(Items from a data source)

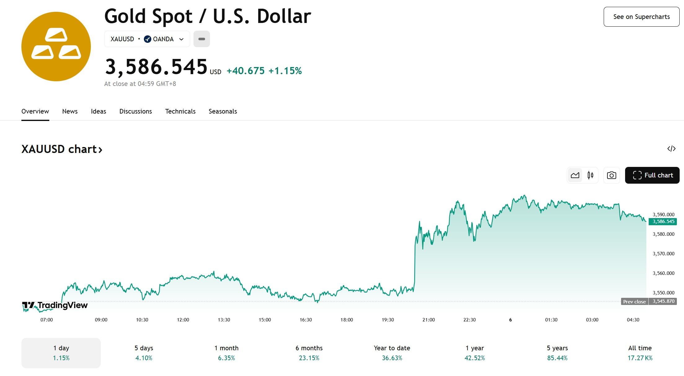Select the 5 days range
Screen dimensions: 684x376
[x=144, y=353]
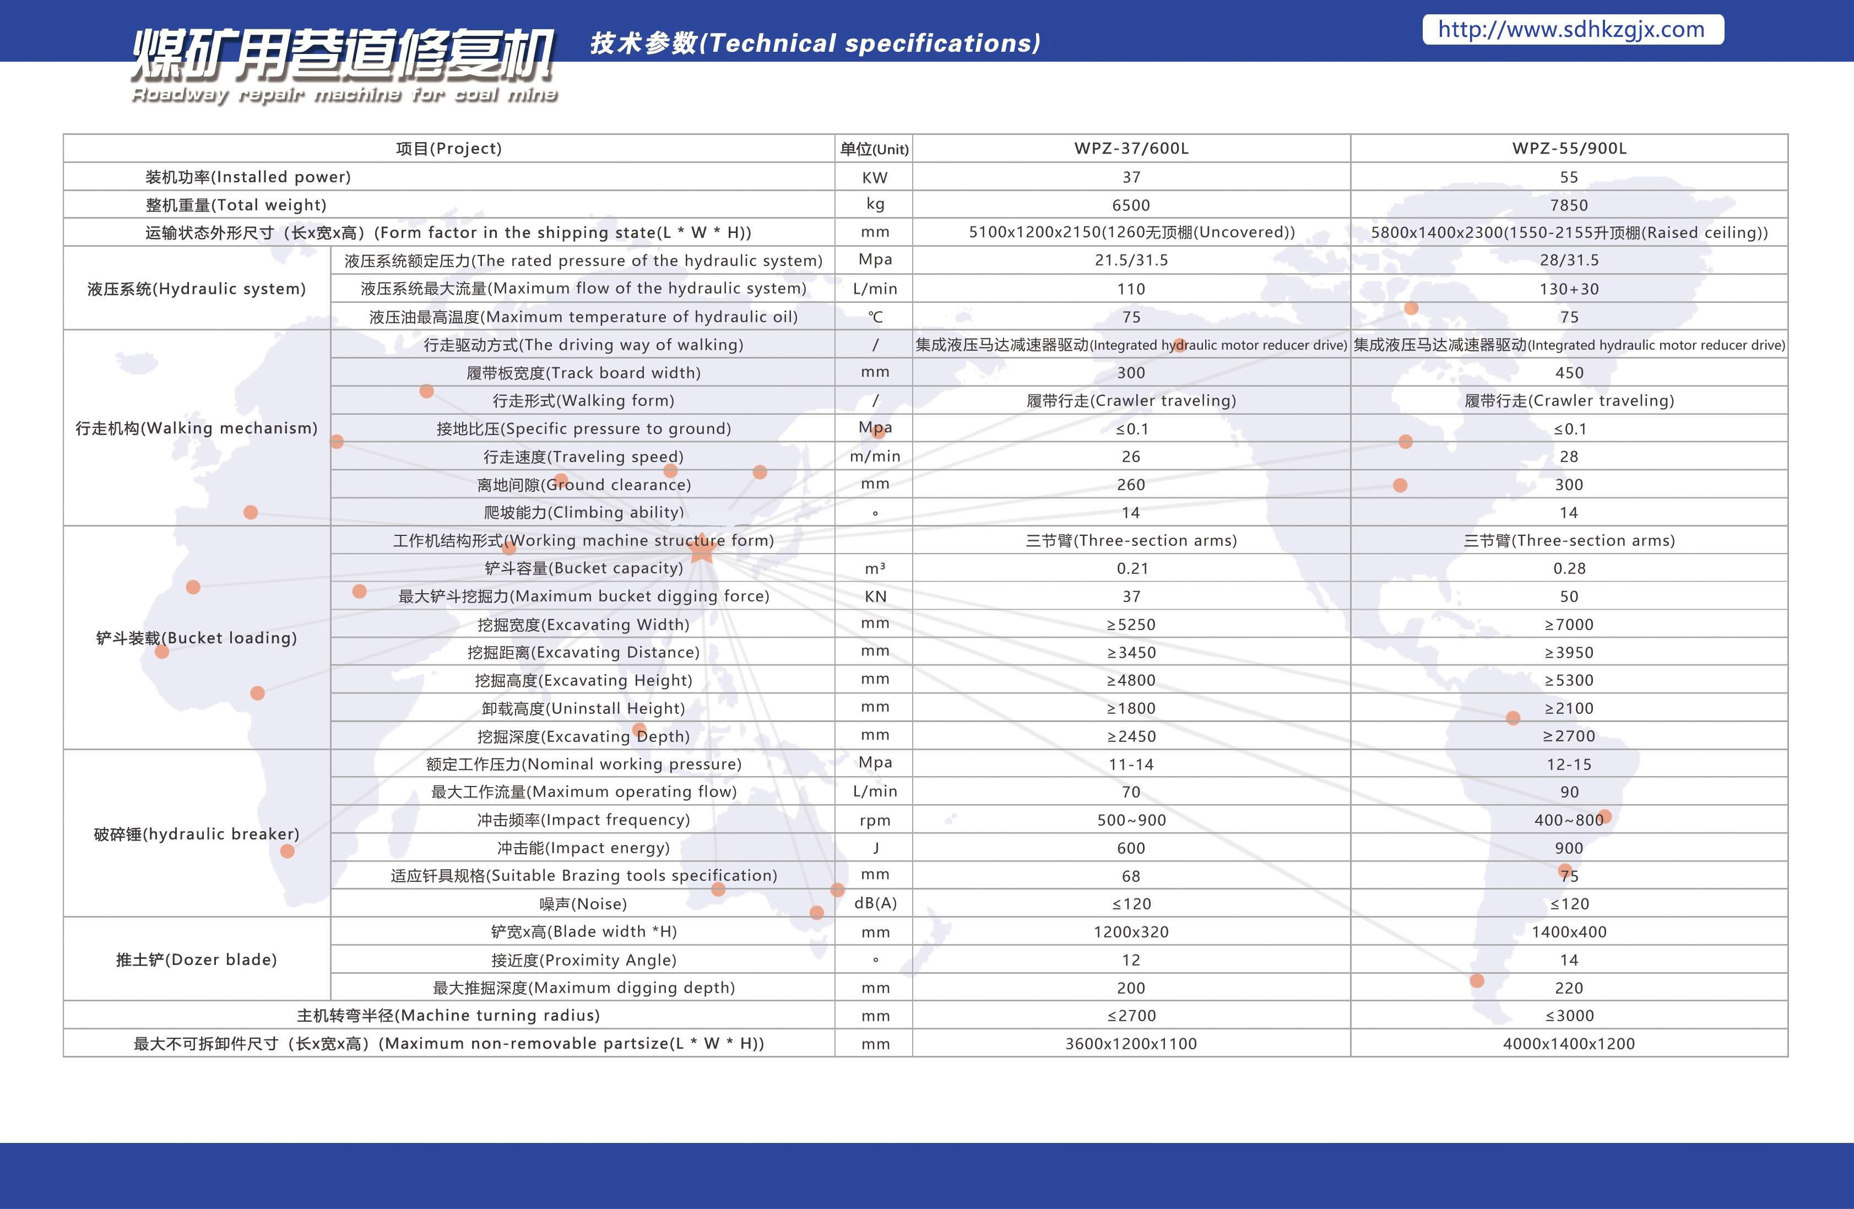Image resolution: width=1854 pixels, height=1209 pixels.
Task: Click the Bucket capacity row label
Action: [x=583, y=568]
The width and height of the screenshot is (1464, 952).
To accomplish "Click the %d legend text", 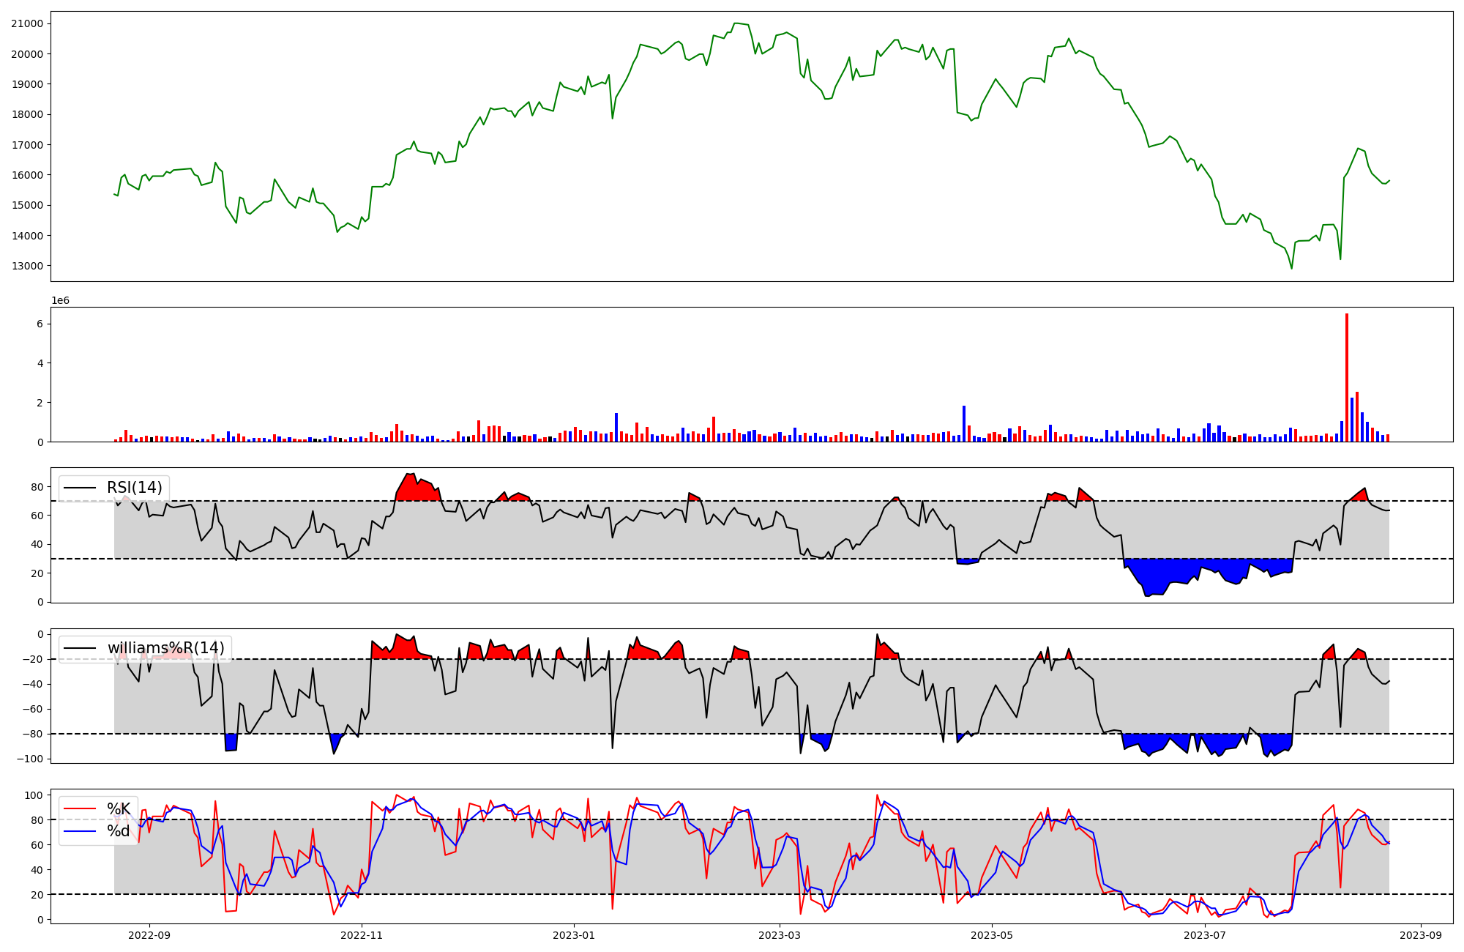I will [119, 831].
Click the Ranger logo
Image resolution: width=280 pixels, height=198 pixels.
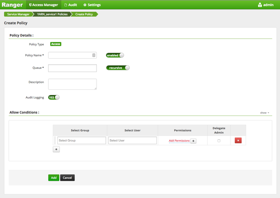[12, 5]
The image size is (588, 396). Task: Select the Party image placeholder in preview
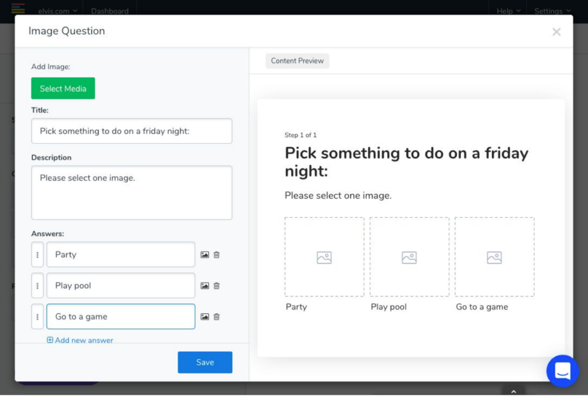(324, 257)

■ **EXERCISE**
Update the material from the line containing "Click the Ranger logo" through the end of the material, inclusive, so that "icon" replaces "logo" and nothing else changes. Omit the pictures from your answer.

■ **TASK OUTPUT**
Click the Ranger icon
Image resolution: width=280 pixels, height=198 pixels.
[12, 5]
The image size is (588, 396). Task: Select the Party image placeholder in preview
(324, 257)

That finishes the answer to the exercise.